The Ohio enigma, as I suppose it could be called, is that Bell's Vireo was not detected in the state until 1962 - in Franklin County. That bird was followed up by another in the same county, in 1966. Both were spring migrants, in birding hotspots of the time, and not in suitable breeding habitat. The first nesting pair was discovered near Cincinnati in 1968, and there have been scores of records since, as shown on the eBird map above (which does not include all of them).

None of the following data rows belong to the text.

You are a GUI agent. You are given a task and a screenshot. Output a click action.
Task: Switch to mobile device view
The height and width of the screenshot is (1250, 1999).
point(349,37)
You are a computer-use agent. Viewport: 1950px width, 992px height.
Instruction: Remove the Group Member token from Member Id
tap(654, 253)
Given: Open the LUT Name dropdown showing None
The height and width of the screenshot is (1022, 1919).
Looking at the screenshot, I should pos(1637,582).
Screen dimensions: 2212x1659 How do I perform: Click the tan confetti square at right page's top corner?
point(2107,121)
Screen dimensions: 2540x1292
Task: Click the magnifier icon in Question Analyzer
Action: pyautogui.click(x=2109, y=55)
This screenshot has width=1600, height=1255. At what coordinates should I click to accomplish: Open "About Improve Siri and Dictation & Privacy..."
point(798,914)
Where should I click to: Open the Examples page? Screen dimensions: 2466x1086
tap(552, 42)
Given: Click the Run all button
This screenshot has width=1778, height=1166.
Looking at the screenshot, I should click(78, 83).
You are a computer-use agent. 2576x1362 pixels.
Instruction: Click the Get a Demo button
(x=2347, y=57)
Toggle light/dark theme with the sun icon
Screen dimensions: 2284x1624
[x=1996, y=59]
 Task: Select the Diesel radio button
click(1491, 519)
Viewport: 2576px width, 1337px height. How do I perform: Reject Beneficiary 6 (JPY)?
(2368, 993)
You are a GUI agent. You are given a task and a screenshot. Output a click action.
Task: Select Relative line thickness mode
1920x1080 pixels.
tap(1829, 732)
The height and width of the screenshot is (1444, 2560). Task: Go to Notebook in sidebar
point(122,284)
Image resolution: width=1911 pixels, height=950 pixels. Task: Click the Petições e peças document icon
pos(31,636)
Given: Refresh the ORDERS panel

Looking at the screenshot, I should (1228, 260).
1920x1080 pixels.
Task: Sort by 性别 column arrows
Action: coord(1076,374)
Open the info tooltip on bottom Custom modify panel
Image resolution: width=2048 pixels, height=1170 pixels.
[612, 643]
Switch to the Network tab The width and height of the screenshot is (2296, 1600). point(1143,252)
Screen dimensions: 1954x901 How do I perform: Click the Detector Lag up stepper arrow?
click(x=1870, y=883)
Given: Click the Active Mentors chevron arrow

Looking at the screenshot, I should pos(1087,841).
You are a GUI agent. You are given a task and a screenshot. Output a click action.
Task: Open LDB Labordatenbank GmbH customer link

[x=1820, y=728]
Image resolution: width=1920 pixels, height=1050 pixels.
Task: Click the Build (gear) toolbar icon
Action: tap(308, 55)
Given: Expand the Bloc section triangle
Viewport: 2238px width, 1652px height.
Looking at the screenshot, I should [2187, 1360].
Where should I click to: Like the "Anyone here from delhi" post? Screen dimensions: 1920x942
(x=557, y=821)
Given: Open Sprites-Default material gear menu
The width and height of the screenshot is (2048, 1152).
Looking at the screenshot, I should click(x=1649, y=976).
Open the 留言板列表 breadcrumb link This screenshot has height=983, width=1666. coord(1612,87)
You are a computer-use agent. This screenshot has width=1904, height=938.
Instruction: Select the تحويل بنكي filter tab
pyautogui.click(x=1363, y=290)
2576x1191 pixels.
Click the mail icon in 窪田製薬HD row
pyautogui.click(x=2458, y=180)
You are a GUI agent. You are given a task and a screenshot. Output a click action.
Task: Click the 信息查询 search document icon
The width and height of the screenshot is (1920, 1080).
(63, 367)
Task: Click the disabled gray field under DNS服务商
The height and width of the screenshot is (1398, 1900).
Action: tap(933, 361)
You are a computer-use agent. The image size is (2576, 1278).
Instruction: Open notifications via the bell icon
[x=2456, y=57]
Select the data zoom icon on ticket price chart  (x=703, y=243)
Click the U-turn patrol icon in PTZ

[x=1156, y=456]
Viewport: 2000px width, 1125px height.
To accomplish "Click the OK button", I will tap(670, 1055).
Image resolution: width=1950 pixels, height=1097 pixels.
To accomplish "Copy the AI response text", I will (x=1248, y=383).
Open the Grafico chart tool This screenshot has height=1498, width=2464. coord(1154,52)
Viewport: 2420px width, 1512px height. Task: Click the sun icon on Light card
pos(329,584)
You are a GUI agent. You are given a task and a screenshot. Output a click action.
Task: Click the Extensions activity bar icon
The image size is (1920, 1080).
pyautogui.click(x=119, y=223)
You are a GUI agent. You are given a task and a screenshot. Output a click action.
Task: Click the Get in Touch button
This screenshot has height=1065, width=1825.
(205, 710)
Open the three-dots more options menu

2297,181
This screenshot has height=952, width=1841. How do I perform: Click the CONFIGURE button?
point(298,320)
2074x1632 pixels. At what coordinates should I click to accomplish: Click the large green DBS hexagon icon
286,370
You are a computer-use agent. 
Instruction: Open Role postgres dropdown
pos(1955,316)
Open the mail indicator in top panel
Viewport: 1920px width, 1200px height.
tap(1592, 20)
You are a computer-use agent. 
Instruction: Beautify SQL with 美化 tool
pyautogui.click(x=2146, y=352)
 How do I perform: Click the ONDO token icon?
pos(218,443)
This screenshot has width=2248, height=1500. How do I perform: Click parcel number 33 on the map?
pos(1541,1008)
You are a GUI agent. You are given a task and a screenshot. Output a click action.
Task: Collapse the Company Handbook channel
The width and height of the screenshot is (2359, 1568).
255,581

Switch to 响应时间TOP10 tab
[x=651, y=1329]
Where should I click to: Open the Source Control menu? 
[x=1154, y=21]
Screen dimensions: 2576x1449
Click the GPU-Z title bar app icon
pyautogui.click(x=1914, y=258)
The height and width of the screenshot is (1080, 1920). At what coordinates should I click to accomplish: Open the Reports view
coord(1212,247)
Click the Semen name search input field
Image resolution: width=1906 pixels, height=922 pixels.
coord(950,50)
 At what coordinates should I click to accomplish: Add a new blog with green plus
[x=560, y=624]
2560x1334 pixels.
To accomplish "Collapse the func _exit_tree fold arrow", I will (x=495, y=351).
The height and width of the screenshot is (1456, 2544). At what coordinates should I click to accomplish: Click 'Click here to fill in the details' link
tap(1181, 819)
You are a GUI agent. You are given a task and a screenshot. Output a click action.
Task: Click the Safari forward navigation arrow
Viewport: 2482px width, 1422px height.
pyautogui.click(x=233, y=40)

This fairly recent spate of Ohio records has been attributed to an overall eastward expansion of Bell's Vireo - a species that has declined overall in at least the last 50 years. I have to wonder if these secretive little songbirds were just overlooked. Their fidelity to former prairie regions seems undeniable. General knowledge of Ohio's prairies in the 1960's-70's was probably not as well-known as it is today. In fact, as I often see demonstrated, people generally do not have a good sense of what our habitats USED to look like, in the not-so-distant past. An understanding of former conditions can go a long way in accurately interpreting animal distribution, or lack thereof, in the present. Also, people's birding by ear skills were not as good in the earlier days of birding, I suspect. If you don't know the song of Bell's Vireo, you are going to miss all or nearly all of these thicket skulkers. My hunch is that very small numbers of Bell's Vireos have always occupied Ohio's prairie remnants but were long overlooked. As birders learned about them and how to find them, records increased.

Continued interest and action in restoring Ohio's prairies should only help Bell's Vireo. As long as attention is given to early successional shrubby habitat - a phase of ecological succession that is often given short shrift.